The rules also introduce graded criteria for development around solid waste processing and disposal facilities to facilitate faster land allocation
Lower GST on recyclables to boost green economy: CSE budget study
The latest study by the Centre for Science and Environment (CSE) has found that the current GST structure on recyclable waste has resulted in a "double loss", driving a large share of transactions into informal channels while simultaneously weakening recycling, resource security and industrial competitiveness, reported DTE. the study said lowering GST on recycled materials will boost the green economy and enhance India's transition to a circular economy, benefiting MSMEs and integrating informal waste sectors.
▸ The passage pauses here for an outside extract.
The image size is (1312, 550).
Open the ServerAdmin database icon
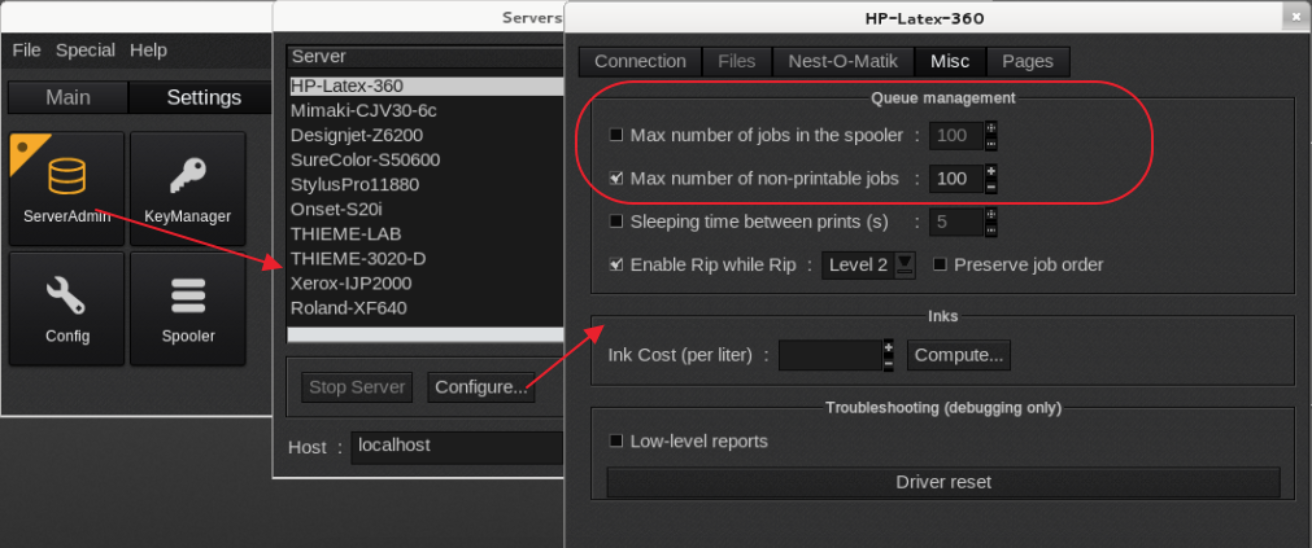coord(67,178)
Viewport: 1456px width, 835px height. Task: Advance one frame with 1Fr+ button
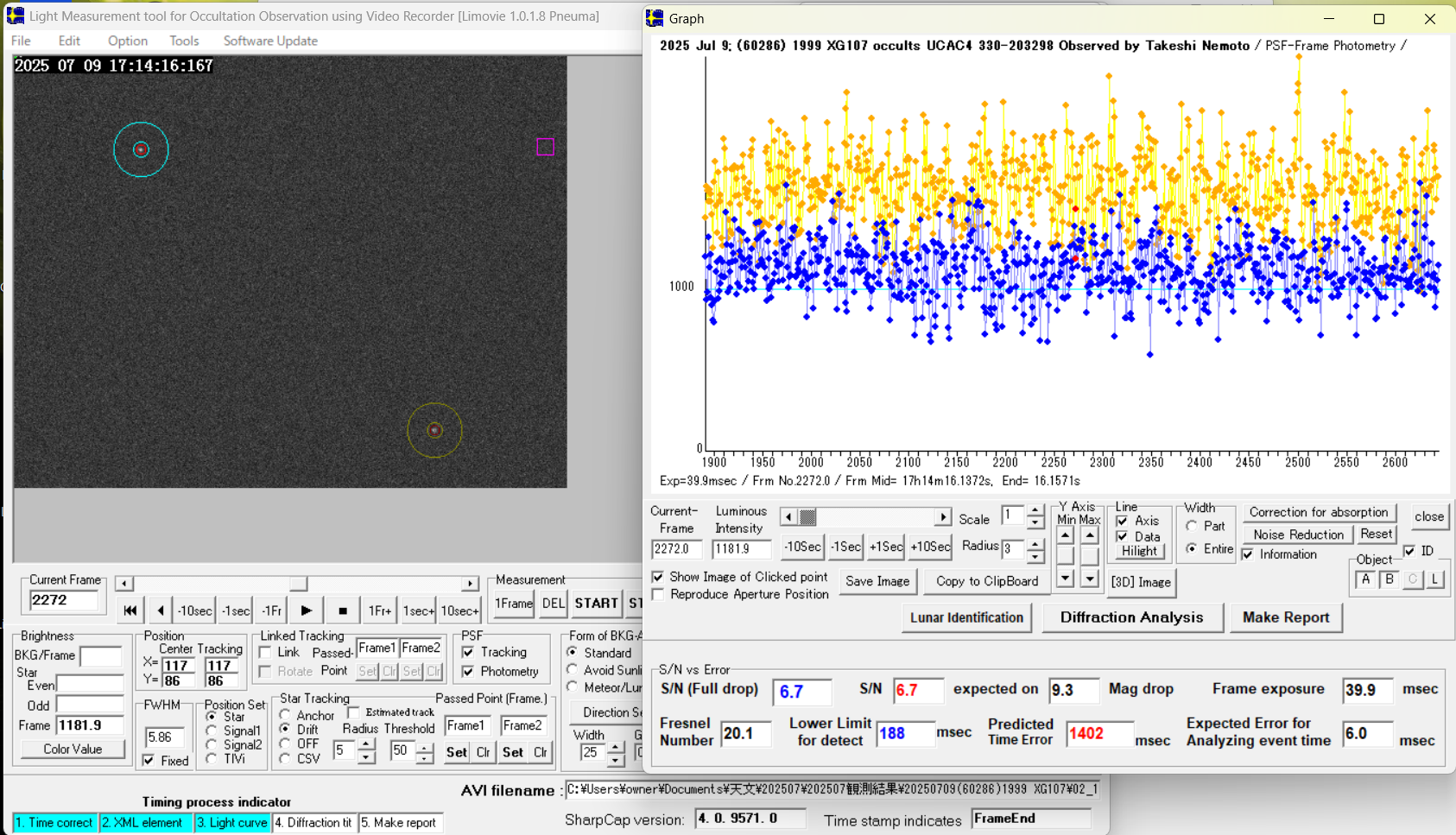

The study said this will reduce reliance on virgin materials and protect millions of vulnerable waste workers. the authors pointed out, India's tax system treats recycled materials in the same manner as virgin ones, effectively penalising the very sectors that can drive the country's transition to a circular economy.
Urban sewage is carrying drug-resistant bacteria linked to hospitals: study
Sewage flowing through Indian cities is carrying pathogenic bacteria linked to hospitals which is causing resistance to commonly used antibiotics such as azithromycin, according to new research reported by DTE. Scientists say traces of antibiotics in drains and sewers are effectively “training” bacteria to evade treatment, raising the risk that widely used drugs will become ineffective. The findings suggest antibiotic resistance is no longer confined to hospitals but is spreading through urban wastewater systems and into rivers. Researchers have warned that weak regulation and poor sewage treatment are worsening the public health risk.
Tackling air pollution could deliver $220 billion economic boost for India, study finds
India could unlock up to $220 billion in economic gains by 2030 through clean air measures, says new study covered by DTE. Cutting air pollution could reduce PM2.5 levels by about 20 per cent and avert major health and productivity losses, the study said linking cleaner air to job creation, with an estimated 1.4 million job transitions and new roles. Air quality action should be treated as an economic and development priority, said the analysis, The Business Case for Clean Air: Unlocking Economic Opportunities for India, by consulting firm Dalberg Advisors and the Clean Air Fund, estimating that effective action could also avert $85 billion in business losses, cut fine particulate matter (PM2.5) pollution levels by about 20 per cent, and avoid nearly 10 million disability-adjusted life years every year.